Exercice d'activités commerciales par un EPIC municipal

12e législature

Question écrite n° 18187 de M. Jean Louis Masson (Moselle - NI)

publiée dans le JO Sénat du 16/06/2005 - page 1667

M. Jean Louis Masson demande à M. le ministre d'Etat, ministre de l'intérieur et de l'aménagement du territoire, de lui indiquer dans quelle mesure un établissement public industriel et commercial municipal peut exercer dans le secteur concurrentiel des activités commerciales (telles que location ou vente de produits et matériels de sport), accessoire d'une activité principale d'exploitation d'un équipement sportif.

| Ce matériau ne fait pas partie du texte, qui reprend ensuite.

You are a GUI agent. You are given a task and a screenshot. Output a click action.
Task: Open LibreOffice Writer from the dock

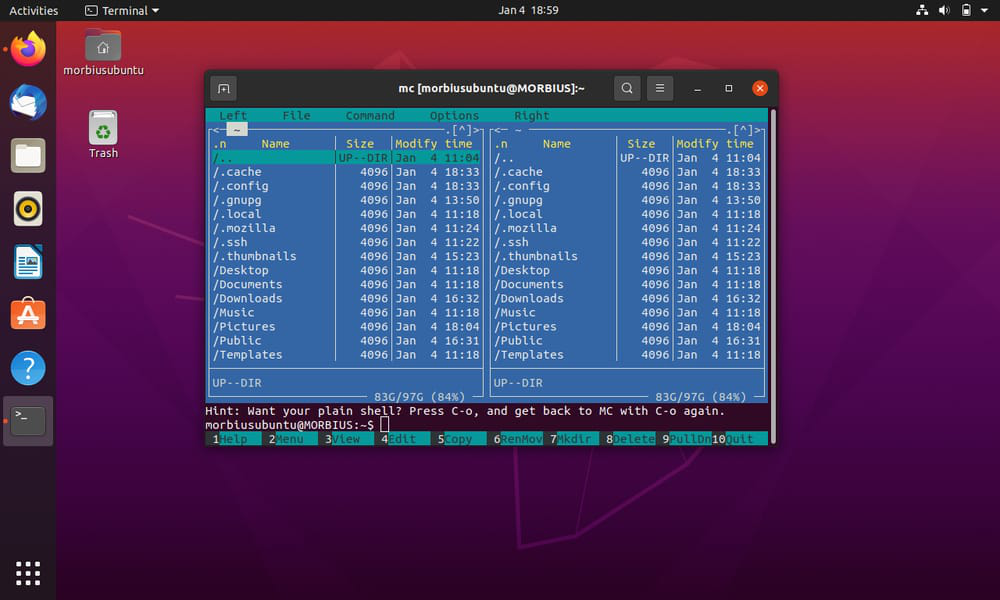[x=28, y=261]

Réponse du Ministère de l'intérieur et de l'aménagement du territoire

publiée dans le JO Sénat du 20/10/2005 - page 2730

Conformément au principe de spécialité qui gouverne l'activité de toute personne morale publique, les établissements publics doivent s'en tenir à l'exercice de la mission ou des missions connexes qui leur ont été confiées et qui sont définies en termes précis dans leurs statuts. Ce principe fait en général obstacle à la création d'activités n'entrant pas précisément dans leur champ de compétences. Toutefois, il ne s'oppose pas à ce qu'un établissement public gère, en sus des activités qui lui sont expressément confiées, des activités annexes qui apparaissent comme des prolongements du service public assuré. Ces activités annexes ne doivent cependant être qu'un complément de l'activité principale, revêtir un caractère d'intérêt général et apparaître utiles à l'établissement public. En outre, le respect des règles de la concurrence s'impose afin que l'établissement public n'exerce pas de concurrence déloyale vis-à-vis de sociétés commerciales et que l'exercice de ces activités ne le place pas dans une position constitutive d'un abus de position dominante. Le prix proposé par l'établissement public doit être déterminé en prenant en compte l'ensemble des coûts directs ou indirects concourant à la formation du prix de la prestation. Par ailleurs, l'établissement public ne doit pas bénéficier pour déterminer le prix d'un avantage découlant des ressources ou moyens mis à sa disposition. Enfin, l'établissement public devra justifier du prix proposé si nécessaire par des documents comptables ou tout autre moyen d'information approprié.